Nature Birthday PartyEditor's note: We're pleased to welcome our newest writer, Jennifer Lance, to the team. Jennifer is the author and publisher of the blog Eco Child's Play, where she reviews natural toys. She'll be covering green family issues for us.
You've probably heard of attention deficit disorder, but have you heard about nature deficit disorder? Richard Louv has written about the link between these two disorders and their effects on one another in Last Child in the Woods: Saving Our Children from Nature-Deficit Disorder.
According to a University of Illinois study published in the American Journal of Public Health, children five years old and older with ADHD showed significant reductions in symptoms when they were engaged in nature. Louv writes, "In fifty-four of fifty-six cases, outdoor activities in more natural settings led to a greater reduction in ADHD symptoms than activities in less natural areas. The only instances when symptoms worsened occurred in the artificial environments. In a related experiment, the laboratory found that children could focus on specific tasks better in green settings."
My children do not have ADHD, but like all children, they have their difficult moments. When the tension builds up inside our home, we head out for hike or to work in the garden and calmness returns. Louv also writes about the importance of nature for all children. He quotes researcher Nancy Wells of New York State University stating that, "green spaces may enable children to think more clearly and cope more effectively with life stress." I know this is true in my family.
Louv's ideas expressed in his book Last Child in the Woods, has sparked a movement entitled Leave No Child Inside, a movement to correct "nature-deficit disorder". According to Louv, "Within the space of a few decades, the way children understand and experience their neighborhoods and the natural world has changed radically. Even as children and teenagers become more aware of global threats to the environment, their physical contact, their intimacy with nature, is fading.

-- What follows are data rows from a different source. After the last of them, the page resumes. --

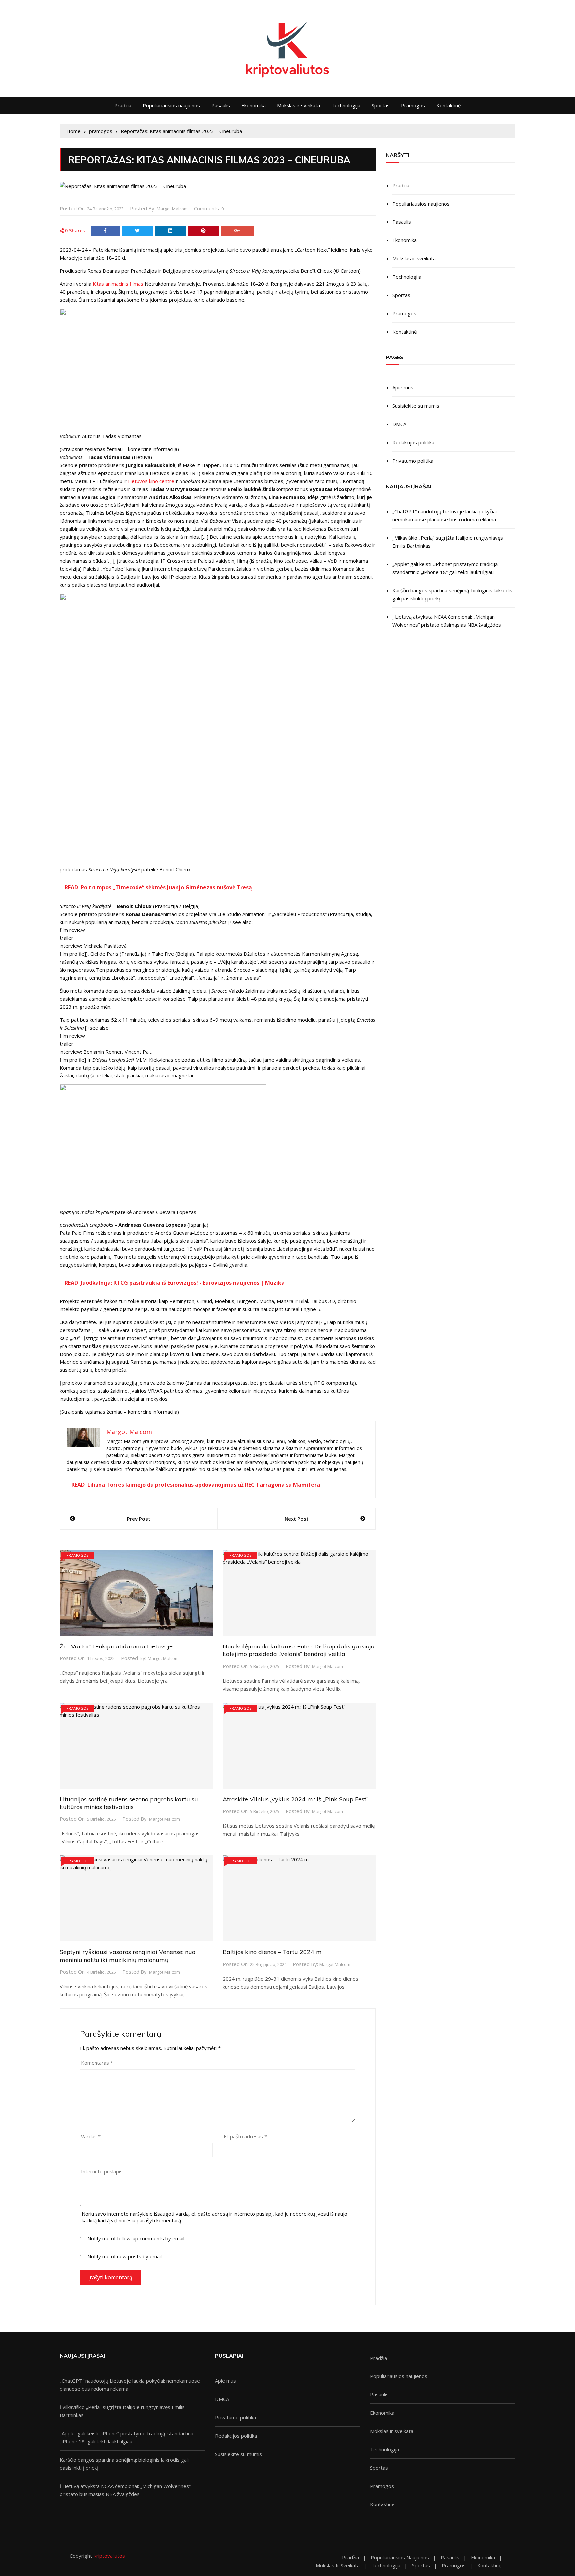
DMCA (399, 424)
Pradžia (122, 105)
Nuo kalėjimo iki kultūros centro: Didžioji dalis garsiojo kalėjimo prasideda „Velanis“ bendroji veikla (298, 1650)
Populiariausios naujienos (171, 105)
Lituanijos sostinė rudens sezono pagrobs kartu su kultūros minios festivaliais (129, 1803)
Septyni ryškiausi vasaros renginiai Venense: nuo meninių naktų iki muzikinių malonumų (127, 1955)
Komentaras (97, 2062)
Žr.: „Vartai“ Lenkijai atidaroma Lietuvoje (116, 1646)
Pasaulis (220, 105)
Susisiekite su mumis (415, 405)
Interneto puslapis (102, 2171)
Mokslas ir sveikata (298, 105)
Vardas (91, 2136)
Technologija (345, 105)
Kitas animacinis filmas (118, 283)
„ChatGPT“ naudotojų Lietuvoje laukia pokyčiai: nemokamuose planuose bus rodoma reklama (445, 515)
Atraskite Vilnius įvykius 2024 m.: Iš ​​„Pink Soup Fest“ (295, 1799)
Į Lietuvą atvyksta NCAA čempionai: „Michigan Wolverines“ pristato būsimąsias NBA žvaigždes (446, 620)
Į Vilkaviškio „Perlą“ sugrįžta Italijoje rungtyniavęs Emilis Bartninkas (447, 541)
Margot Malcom (172, 209)
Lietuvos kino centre (151, 481)
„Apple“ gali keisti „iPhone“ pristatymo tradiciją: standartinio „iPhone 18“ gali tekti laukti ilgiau (445, 568)
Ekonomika (253, 105)
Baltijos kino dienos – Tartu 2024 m (272, 1952)
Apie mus (402, 387)
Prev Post (138, 1518)
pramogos (77, 1555)
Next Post (297, 1518)
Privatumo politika (412, 460)
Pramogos (413, 105)
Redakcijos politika (413, 442)
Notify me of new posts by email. (125, 2256)
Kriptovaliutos (109, 2555)
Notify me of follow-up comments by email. (136, 2238)
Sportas (381, 105)
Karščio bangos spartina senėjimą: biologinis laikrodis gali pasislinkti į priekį (452, 594)
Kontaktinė (448, 105)
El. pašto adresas (245, 2136)
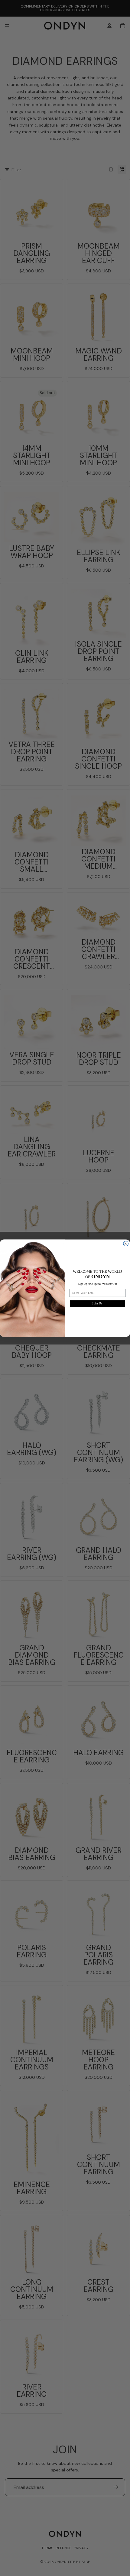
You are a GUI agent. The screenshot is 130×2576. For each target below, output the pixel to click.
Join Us (97, 1303)
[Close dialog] (125, 1243)
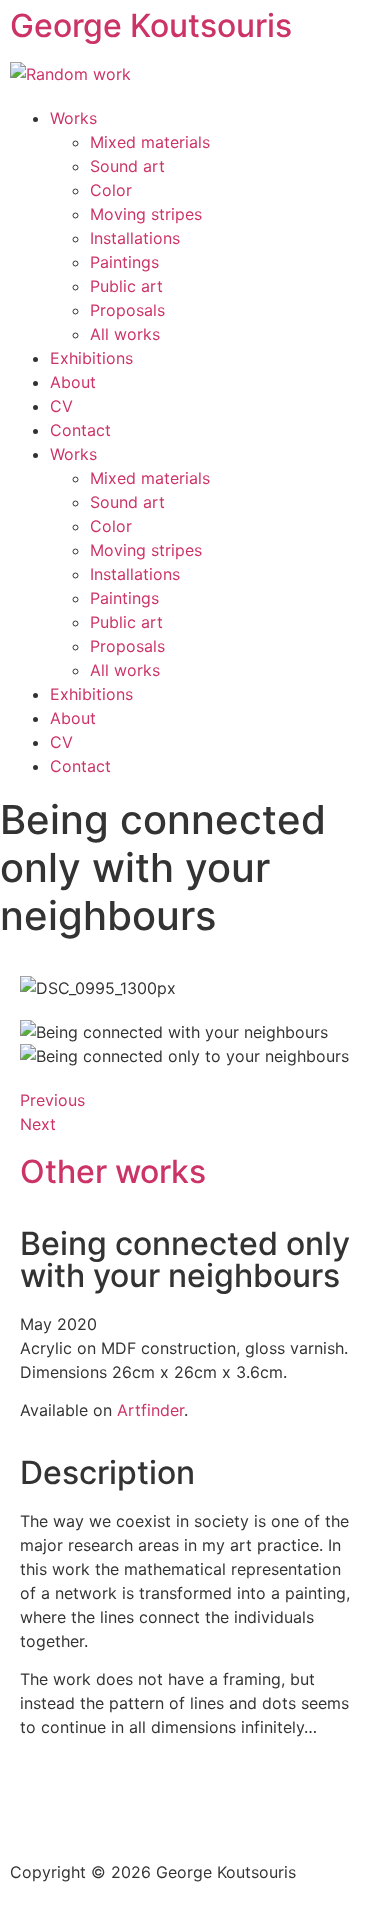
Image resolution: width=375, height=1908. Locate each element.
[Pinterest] (90, 1809)
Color (111, 190)
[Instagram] (35, 1809)
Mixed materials (150, 142)
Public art (126, 286)
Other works (113, 1171)
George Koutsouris (151, 25)
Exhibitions (91, 358)
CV (61, 406)
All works (125, 334)
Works (73, 118)
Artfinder (150, 1410)
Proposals (127, 310)
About (73, 382)
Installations (135, 238)
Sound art (127, 166)
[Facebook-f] (145, 1809)
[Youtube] (200, 1809)
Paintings (124, 262)
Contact (80, 430)
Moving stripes (146, 214)
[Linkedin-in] (255, 1809)
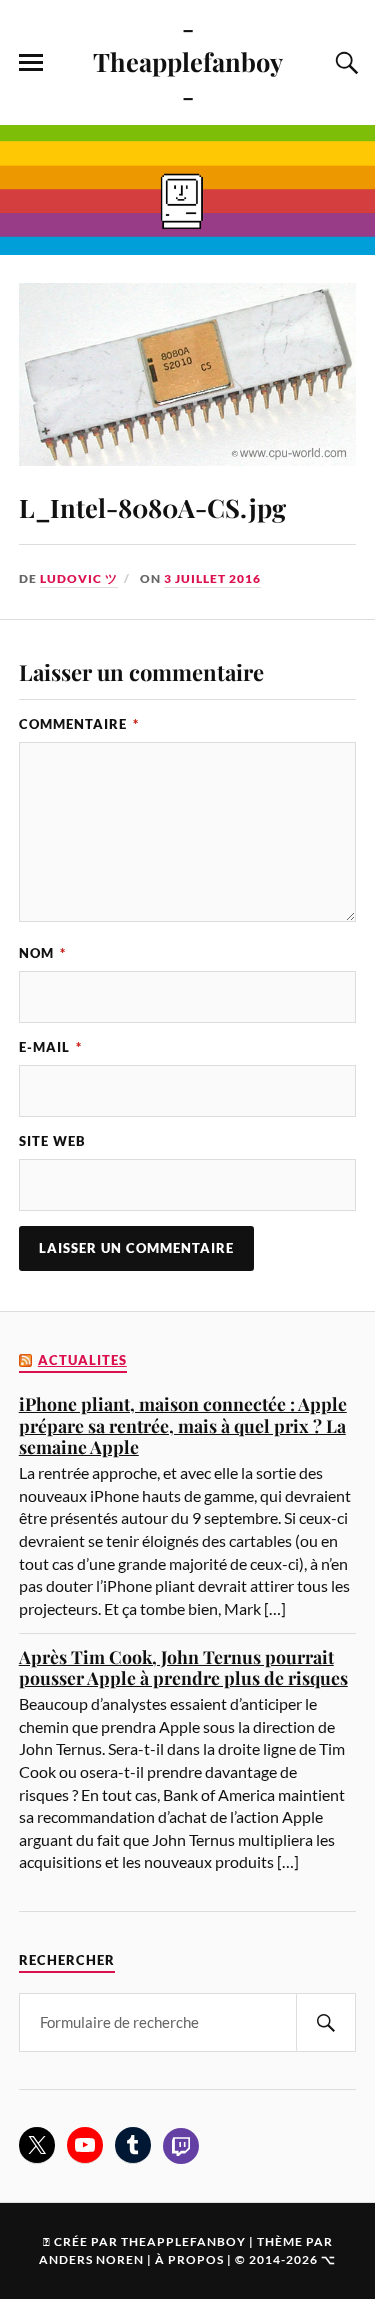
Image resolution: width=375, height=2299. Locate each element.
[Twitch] (181, 2146)
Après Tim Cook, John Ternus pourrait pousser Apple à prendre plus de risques (183, 1667)
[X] (37, 2145)
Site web (52, 1141)
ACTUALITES (82, 1360)
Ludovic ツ (79, 578)
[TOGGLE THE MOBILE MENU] (31, 63)
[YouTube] (85, 2145)
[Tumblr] (133, 2145)
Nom (42, 953)
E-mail (50, 1047)
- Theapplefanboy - (188, 61)
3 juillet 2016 (212, 578)
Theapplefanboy (183, 2241)
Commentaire (79, 724)
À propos (189, 2259)
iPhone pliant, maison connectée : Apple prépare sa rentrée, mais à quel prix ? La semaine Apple (183, 1425)
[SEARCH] (326, 2022)
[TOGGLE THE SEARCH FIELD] (344, 63)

As one suburban fifth grader put it to me, in what has become the signature epigram of the children-and-nature movement: 'I like to play indoors better ’cause that’s where all the electrical outlets are.'"
His desire is not at all uncommon. In a typical week, only 6 percent of children age nine to thirteen play outside on their own. Studies by the National Sporting Goods Association and by American Sports Data, a research firm, show a dramatic decline in the past decade in such outdoor activities as swimming and fishing. Even bike riding is down 31 percent since 1995.
In San Diego, according to a survey by the nonprofit Aquatic Adventures, 90 percent of inner-city kids do not know how to swim; 34 percent have never been to the beach. In suburban Fort Collins, Colorado, teachers shake their heads in dismay when they describe the many students who have never been to the mountains visible year-round on the western horizon.
Raspberry HuntUrban, suburban, and even rural parents cite a number of everyday reasons why their children spend less time in nature than they themselves did, including disappearing access to natural areas, competition from television and computers, dangerous traffic, more homework, and other pressures." I feel blessed to raise my children in the mountains, where we discover the wonders of nature around us on our daily hikes. Just this week we saw a green tree frog, a dead sparrow hack, shooting stars, and a trillium making its first spring appearance.
To quote a Senegalese ecologist, "“In the end we will conserve only what we love. We will love only what we understand. We will understand only what we are taught.”
Bloggers writing about :
American Hiking Society
Green SAHM says
I think I saw something on that a while back, and it makes sense to me. I know my kids are much better behaved if I at least make them go play outside for a while. Yet I know one parent who won’t let her kids play in the back yard unsupervised. Front yard I understand, but unless there’s an unfenced pool or other serious problem, the back yard should be wide open to kids.
I also suggest just encouraging kids to garden. My daughter loves planting seeds pretty much any time she notices one. Most never come up, but we have a nice pumpkin plant starting up from a seed planted after Halloween last year.
Gardening isn’t the same as getting out and hiking, but it’s pretty good and gives a nice connection to the outdoors and where food comes from.